→ **Extracted data**:
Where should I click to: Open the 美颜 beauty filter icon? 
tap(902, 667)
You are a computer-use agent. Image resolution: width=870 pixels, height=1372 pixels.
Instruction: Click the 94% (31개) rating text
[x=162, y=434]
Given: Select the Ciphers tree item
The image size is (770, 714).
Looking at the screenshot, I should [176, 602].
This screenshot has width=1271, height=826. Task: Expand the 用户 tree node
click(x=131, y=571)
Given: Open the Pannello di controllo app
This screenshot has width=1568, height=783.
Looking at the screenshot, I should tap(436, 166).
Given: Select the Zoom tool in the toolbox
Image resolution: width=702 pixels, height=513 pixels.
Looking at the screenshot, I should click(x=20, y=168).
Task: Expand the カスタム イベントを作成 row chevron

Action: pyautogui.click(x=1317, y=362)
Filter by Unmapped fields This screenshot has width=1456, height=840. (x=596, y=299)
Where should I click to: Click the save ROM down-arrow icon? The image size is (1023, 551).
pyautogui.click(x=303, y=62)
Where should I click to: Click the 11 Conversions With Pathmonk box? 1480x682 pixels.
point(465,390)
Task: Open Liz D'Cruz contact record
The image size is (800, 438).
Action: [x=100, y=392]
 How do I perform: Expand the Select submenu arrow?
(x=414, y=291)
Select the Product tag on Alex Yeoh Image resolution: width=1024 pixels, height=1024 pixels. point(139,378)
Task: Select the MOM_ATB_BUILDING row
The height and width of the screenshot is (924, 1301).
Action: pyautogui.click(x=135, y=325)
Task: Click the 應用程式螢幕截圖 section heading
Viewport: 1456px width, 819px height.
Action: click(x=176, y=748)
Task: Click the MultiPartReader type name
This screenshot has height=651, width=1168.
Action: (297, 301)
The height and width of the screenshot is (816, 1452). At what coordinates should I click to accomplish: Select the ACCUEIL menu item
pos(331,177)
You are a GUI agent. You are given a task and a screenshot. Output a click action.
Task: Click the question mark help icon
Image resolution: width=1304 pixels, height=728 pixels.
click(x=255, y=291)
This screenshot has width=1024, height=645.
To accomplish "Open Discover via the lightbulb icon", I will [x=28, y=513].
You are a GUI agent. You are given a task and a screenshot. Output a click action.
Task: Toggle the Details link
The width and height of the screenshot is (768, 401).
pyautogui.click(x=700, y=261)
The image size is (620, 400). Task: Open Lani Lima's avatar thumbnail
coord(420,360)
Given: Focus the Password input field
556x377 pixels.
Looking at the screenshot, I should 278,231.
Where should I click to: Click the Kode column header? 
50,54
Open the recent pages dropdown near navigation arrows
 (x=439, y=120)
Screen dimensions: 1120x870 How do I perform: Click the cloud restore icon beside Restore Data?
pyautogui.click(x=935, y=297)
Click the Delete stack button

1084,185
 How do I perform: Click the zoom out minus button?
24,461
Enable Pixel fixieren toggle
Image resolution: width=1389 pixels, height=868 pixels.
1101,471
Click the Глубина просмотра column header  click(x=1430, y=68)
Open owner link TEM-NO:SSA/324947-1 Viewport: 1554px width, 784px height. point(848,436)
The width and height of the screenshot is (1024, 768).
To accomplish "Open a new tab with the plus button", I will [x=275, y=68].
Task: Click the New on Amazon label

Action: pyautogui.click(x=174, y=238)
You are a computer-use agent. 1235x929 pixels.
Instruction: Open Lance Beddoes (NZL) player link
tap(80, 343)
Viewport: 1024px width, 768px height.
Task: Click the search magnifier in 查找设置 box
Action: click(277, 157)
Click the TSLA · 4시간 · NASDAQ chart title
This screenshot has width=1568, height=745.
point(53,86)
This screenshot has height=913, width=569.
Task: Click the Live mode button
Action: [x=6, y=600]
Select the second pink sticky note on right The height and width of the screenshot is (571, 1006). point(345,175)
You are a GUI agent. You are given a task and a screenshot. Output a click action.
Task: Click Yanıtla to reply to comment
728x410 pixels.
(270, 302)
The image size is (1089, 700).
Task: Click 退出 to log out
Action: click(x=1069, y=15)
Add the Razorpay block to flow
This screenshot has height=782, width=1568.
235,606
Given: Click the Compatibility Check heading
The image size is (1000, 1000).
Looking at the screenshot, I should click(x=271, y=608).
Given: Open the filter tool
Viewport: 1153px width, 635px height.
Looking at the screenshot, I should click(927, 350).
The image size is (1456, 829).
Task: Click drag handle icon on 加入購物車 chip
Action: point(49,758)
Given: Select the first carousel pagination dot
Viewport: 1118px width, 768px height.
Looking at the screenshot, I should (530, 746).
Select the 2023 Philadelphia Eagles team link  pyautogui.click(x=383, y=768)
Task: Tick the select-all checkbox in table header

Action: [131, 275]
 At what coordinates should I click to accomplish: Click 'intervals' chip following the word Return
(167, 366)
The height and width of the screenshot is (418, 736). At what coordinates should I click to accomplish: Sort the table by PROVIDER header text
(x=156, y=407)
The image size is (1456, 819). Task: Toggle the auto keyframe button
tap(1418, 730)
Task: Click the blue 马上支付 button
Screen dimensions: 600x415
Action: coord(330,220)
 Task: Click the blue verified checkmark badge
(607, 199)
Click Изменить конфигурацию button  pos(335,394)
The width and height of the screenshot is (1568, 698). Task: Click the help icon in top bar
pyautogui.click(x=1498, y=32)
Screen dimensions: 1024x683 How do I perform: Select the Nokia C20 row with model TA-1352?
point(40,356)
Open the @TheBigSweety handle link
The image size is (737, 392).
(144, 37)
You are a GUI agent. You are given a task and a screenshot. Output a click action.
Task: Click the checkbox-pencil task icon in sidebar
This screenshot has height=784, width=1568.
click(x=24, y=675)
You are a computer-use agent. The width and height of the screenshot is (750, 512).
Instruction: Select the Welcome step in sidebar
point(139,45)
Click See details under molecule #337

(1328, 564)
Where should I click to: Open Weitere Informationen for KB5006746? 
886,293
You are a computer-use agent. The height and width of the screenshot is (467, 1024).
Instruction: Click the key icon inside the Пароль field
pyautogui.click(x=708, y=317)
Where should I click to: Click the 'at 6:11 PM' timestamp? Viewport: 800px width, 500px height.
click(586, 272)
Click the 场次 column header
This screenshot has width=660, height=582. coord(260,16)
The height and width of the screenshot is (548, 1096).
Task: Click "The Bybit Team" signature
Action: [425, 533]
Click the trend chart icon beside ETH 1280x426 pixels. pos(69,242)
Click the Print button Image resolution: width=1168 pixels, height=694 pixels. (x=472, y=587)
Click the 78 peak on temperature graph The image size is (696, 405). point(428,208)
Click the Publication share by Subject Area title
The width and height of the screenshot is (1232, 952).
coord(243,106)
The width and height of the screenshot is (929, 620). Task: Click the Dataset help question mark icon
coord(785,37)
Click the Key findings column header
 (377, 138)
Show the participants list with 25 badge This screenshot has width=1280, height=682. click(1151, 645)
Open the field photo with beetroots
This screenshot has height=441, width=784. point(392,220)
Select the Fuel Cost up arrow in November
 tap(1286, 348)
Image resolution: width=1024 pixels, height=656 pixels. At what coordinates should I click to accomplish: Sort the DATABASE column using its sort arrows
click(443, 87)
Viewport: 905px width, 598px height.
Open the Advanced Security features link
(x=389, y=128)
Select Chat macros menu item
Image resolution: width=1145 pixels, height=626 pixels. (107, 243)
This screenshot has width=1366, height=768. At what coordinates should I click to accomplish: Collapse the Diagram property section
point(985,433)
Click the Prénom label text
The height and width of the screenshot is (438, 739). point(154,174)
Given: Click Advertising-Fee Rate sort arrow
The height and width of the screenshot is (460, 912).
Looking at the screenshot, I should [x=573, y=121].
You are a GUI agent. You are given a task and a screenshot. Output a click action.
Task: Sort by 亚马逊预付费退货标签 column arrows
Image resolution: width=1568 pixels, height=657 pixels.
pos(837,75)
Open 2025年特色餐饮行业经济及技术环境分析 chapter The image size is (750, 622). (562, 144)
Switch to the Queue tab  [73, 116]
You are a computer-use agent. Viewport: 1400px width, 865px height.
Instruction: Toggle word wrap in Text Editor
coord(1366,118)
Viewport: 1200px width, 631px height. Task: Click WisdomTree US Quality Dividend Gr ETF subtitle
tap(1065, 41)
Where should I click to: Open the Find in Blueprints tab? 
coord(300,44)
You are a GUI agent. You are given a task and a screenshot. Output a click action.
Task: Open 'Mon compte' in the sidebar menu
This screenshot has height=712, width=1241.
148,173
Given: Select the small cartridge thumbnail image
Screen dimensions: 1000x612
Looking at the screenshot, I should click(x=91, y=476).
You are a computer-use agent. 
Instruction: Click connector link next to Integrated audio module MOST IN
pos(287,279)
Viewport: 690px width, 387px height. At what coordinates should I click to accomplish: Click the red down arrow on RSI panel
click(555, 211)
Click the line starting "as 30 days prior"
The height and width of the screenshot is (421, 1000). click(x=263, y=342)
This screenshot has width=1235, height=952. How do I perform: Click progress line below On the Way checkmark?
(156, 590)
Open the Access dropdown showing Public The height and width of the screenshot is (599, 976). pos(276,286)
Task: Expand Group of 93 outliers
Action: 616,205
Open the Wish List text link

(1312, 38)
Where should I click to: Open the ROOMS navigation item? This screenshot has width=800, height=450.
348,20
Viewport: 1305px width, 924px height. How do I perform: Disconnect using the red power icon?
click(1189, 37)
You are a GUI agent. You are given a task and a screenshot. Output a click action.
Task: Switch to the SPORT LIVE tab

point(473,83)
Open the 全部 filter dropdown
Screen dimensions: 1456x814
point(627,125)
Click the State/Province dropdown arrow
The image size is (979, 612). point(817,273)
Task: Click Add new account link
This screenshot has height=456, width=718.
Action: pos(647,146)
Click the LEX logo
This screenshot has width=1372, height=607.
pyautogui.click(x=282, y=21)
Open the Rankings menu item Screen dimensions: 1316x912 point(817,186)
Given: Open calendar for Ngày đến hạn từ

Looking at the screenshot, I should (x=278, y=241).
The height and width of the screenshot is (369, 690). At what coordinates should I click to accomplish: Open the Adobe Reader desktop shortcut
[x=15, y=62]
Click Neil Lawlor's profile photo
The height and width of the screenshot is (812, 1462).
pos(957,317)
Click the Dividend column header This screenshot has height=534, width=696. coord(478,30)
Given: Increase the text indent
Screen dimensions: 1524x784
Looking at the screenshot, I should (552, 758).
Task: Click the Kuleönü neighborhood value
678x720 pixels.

→ **Short problem**: Could you rewrite the part of the entries that opens with the line containing "Given: Open the Pannello di controllo app" and closes with the line containing "Action: pyautogui.click(x=1317, y=362)", both lines included, as a numbered list with blank lines left out?

→ **Complete output**:
1. Given: Open the Pannello di controllo app
2. This screenshot has width=1568, height=783.
3. Looking at the screenshot, I should tap(436, 166).
4. Given: Select the Zoom tool in the toolbox
5. Image resolution: width=702 pixels, height=513 pixels.
6. Looking at the screenshot, I should click(x=20, y=168).
7. Task: Expand the カスタム イベントを作成 row chevron
8. Action: pyautogui.click(x=1317, y=362)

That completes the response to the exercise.